By contrast, Tom Burke’s Rosmer is a shade of a man, a character weakened by a grief and guilt he cannot truly fathom. It is a very skilful performance from Burke to suggest a mind so easily influenced, politically fervent one minute and wavering the next, while subtly introducing what seems to be an emotional break-down. Rosmer dominates the action in Acts I and II, apparently in control of his mind and implying that his friendship with Rebecca has released him from the burden of his ever-visible ancestry and importantly from the restrictive confines of his faith – intrinsic to the fabric of local society against which his new-found atheism sets him at odds.

It is only later in light of our shifting perspective on Rebecca that we come to see Rosmer differently, as a man emotionally paralysed by his wife’s earlier suicide and, in Burke’s well controlled performance, in the grip of a grief-driven madness that creates a fervency in his political views and potentially his feeling for Rebecca which may be a mere delusion of his survivor’s guilt. The Hamlet parallels come thick and fast, not just in an explosive moment in Act III as Rosmer thrusts flowers into the hands of his servants as he apologises for his own prolongation of the feudal system, but also in the low-key emotional crash which follows as Burke’s Rosmer finds himself unable to take the decisive step he craves, his courage failing him as the past reasserts its control over his present.

Rosmer is a quiet character with an essential weakness, looking to Rebecca at the end of Act II and on into Acts III and IV to lead him forward which Burke conveys extremely well. Like Atwell, Burke becomes his characters so convincingly that the relationship between them is incredibly involving, the longed-for duologues that dominate the second half of the play are enthralling as they face not just their feeling for each other but also the political, social and reputational cost of their past, current and future relationship.

(Collected data)

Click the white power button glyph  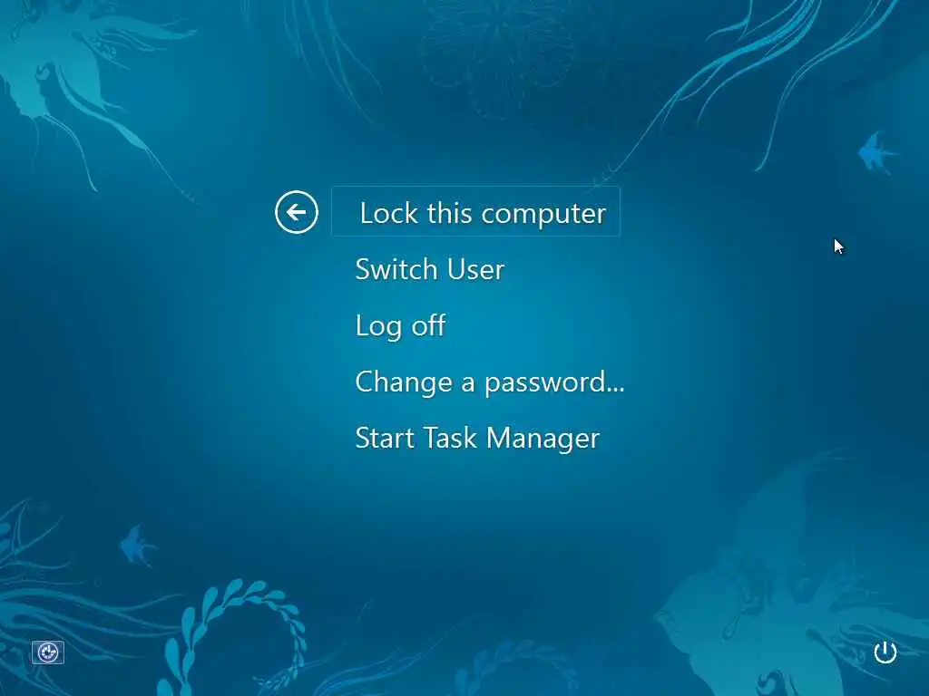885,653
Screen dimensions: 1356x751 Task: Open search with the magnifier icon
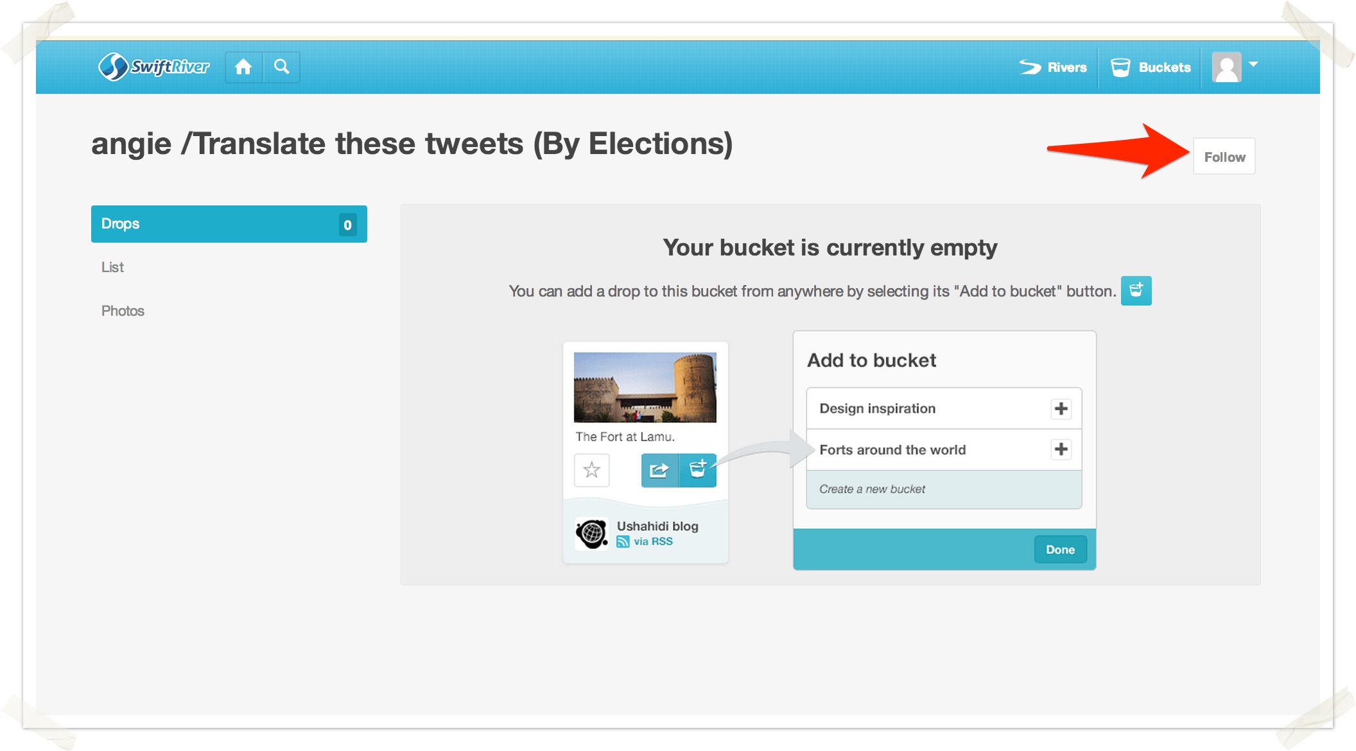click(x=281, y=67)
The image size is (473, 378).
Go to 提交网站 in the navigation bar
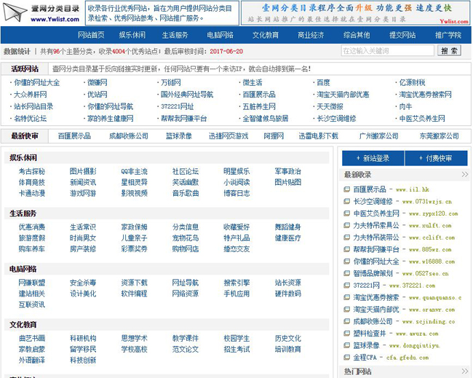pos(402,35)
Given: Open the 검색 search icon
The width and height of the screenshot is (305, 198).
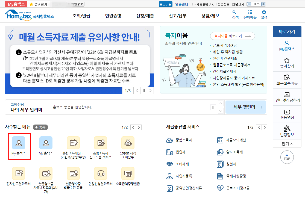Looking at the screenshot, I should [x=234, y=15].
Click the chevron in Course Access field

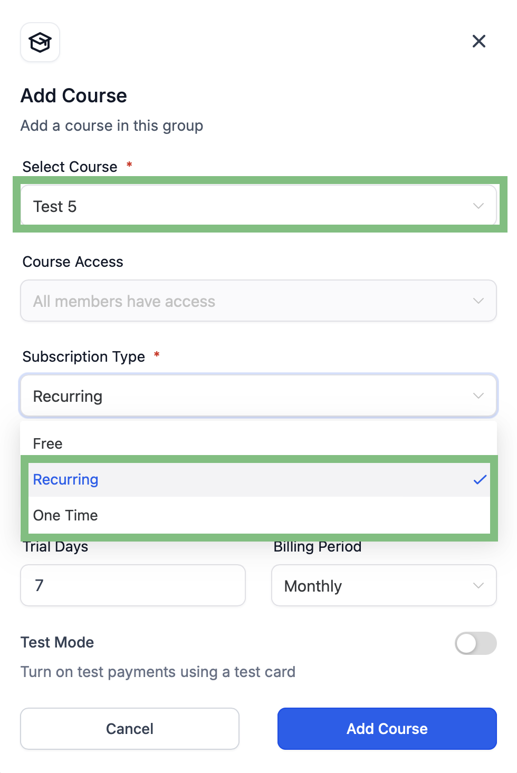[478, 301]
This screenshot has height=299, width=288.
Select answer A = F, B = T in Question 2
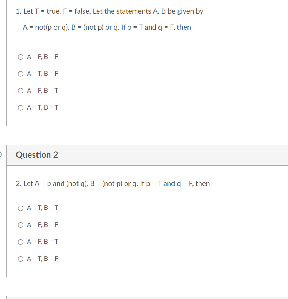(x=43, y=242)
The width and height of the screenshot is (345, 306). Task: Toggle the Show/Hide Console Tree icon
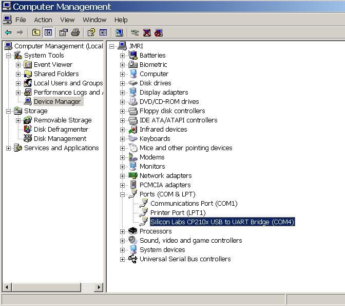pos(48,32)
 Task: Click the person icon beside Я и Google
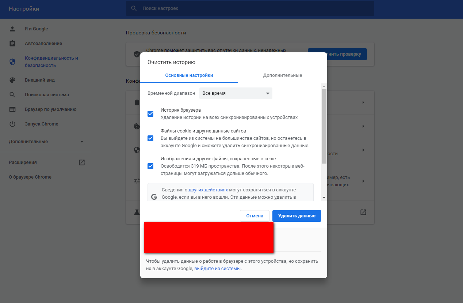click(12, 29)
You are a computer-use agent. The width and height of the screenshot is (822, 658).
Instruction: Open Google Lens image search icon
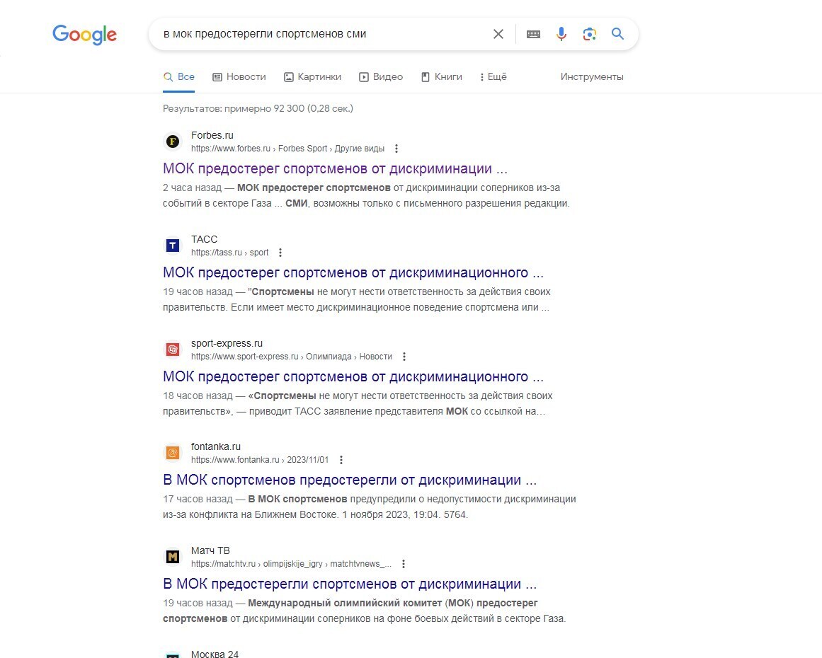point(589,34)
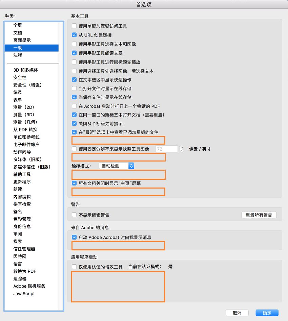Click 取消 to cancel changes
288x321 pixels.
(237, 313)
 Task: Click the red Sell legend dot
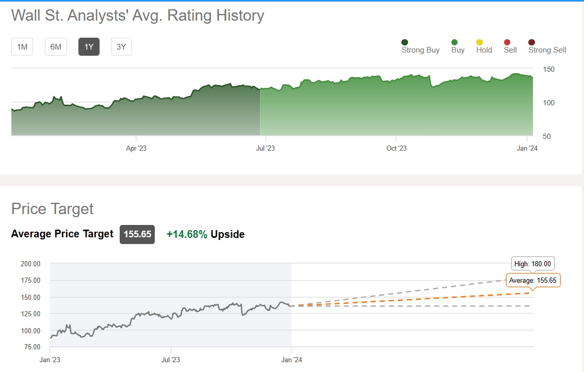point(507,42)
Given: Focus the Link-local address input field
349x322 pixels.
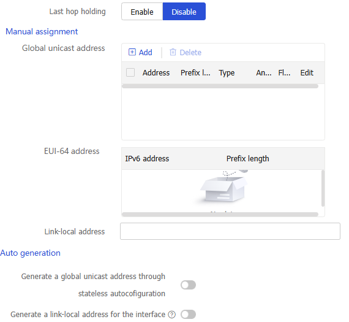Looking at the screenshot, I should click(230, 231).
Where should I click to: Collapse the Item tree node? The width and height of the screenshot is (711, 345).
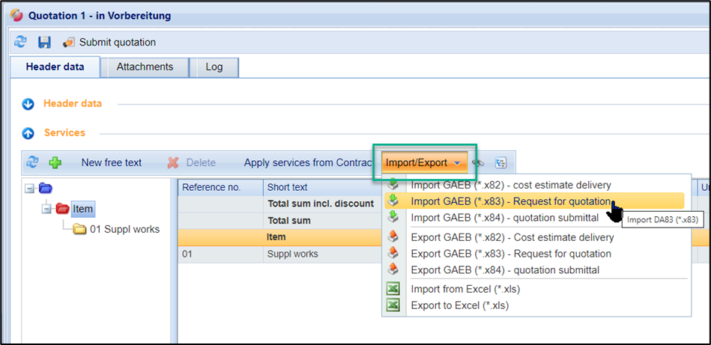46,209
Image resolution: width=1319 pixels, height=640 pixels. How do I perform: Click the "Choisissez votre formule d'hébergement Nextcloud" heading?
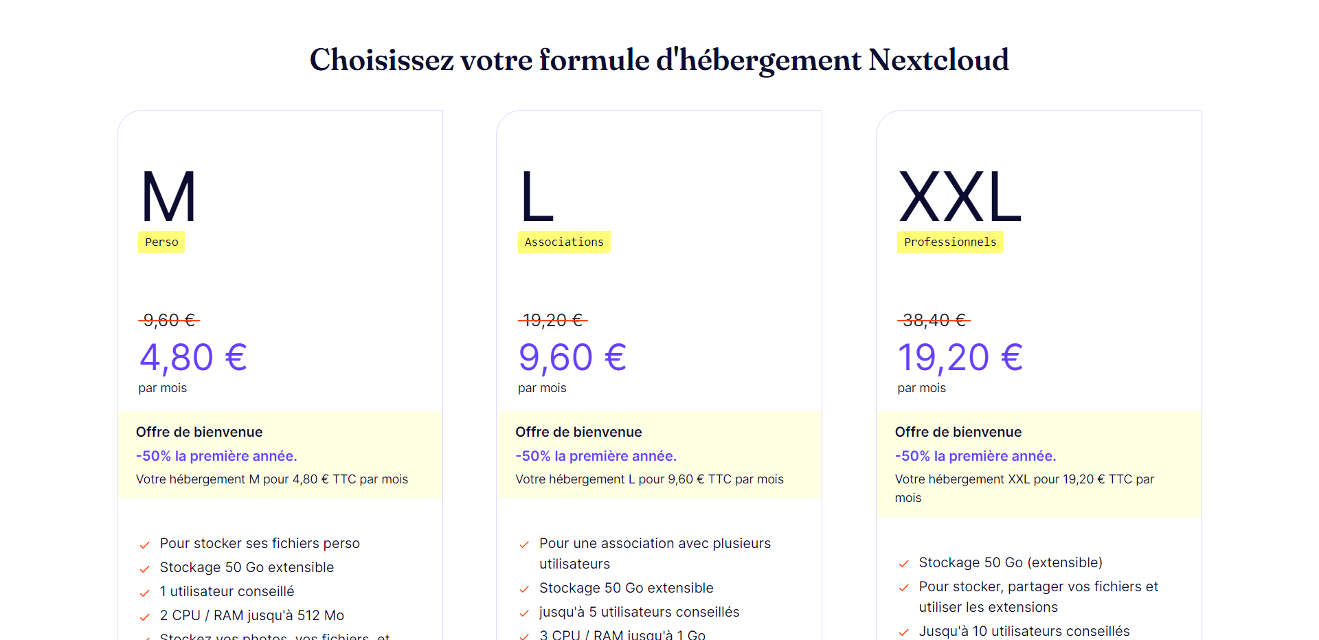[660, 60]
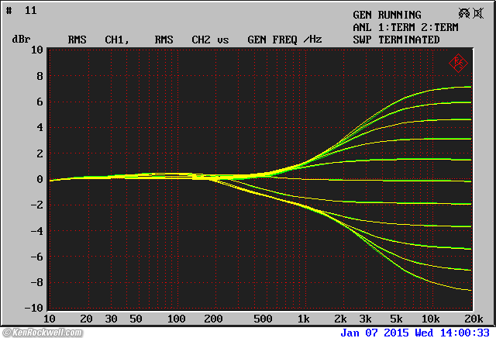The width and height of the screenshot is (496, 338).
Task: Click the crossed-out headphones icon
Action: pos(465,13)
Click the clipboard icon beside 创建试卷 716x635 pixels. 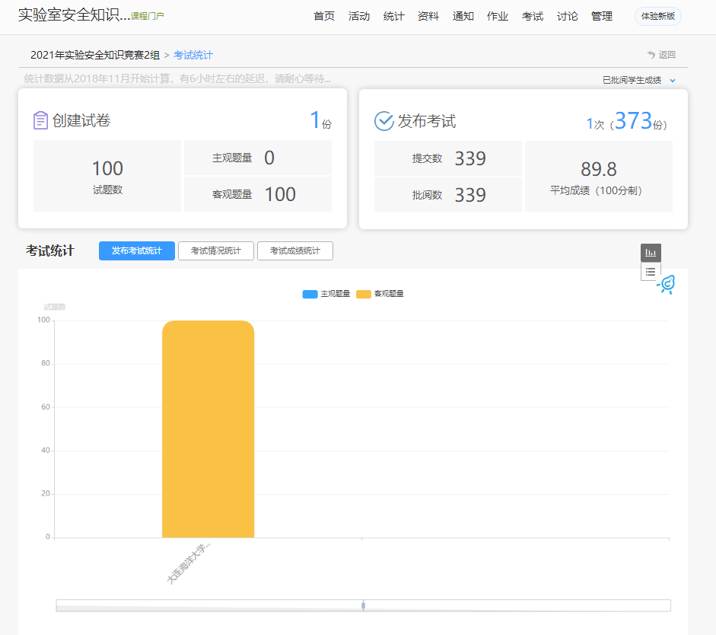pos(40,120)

### ASSIGNED TASK A:
According to the review, what event has left Rosmer emotionally paralysed?
### ASSIGNED TASK B:
List every act of the play that the review refers to by number.
The records bear no relation to the review.

### SOLUTION A:
His wife's earlier suicide.

### SOLUTION B:
Act I, Act II, Act III, Act IV